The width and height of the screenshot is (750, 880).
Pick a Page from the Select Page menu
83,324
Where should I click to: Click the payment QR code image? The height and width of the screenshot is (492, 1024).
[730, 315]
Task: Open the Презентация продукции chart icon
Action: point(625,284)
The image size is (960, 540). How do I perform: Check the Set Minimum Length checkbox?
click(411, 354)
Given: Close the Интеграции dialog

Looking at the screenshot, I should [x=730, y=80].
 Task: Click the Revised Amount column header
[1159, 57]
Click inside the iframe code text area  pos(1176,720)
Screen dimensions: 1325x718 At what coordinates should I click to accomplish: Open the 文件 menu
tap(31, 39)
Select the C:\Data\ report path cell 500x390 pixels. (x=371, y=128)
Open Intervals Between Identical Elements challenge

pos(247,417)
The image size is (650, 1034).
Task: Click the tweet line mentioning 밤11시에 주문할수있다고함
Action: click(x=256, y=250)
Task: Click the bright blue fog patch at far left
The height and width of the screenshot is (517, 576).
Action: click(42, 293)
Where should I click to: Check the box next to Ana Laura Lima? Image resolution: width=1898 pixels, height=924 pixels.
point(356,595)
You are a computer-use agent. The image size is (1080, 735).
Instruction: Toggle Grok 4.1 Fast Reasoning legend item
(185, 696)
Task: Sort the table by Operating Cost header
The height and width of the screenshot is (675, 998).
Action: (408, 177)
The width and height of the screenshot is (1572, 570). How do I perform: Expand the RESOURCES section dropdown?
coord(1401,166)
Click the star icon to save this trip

_ACTIVITY_
Only the line that contains "Open Intervals Between" and the lines after it, through the end of the data above, are to be repeated exactly.

_RESPONSE AREA_
Open Intervals Between Identical Elements challenge

pos(247,417)
The image size is (650, 1034).
Task: Click the tweet line mentioning 밤11시에 주문할수있다고함
Action: click(x=256, y=250)
Task: Click the bright blue fog patch at far left
The height and width of the screenshot is (517, 576).
Action: click(42, 293)
Where should I click to: Check the box next to Ana Laura Lima? Image resolution: width=1898 pixels, height=924 pixels.
point(356,595)
You are a computer-use agent. The image size is (1080, 735).
Instruction: Toggle Grok 4.1 Fast Reasoning legend item
(185, 696)
Task: Sort the table by Operating Cost header
The height and width of the screenshot is (675, 998).
Action: (408, 177)
The width and height of the screenshot is (1572, 570). How do I perform: Expand the RESOURCES section dropdown?
coord(1401,166)
Click the star icon to save this trip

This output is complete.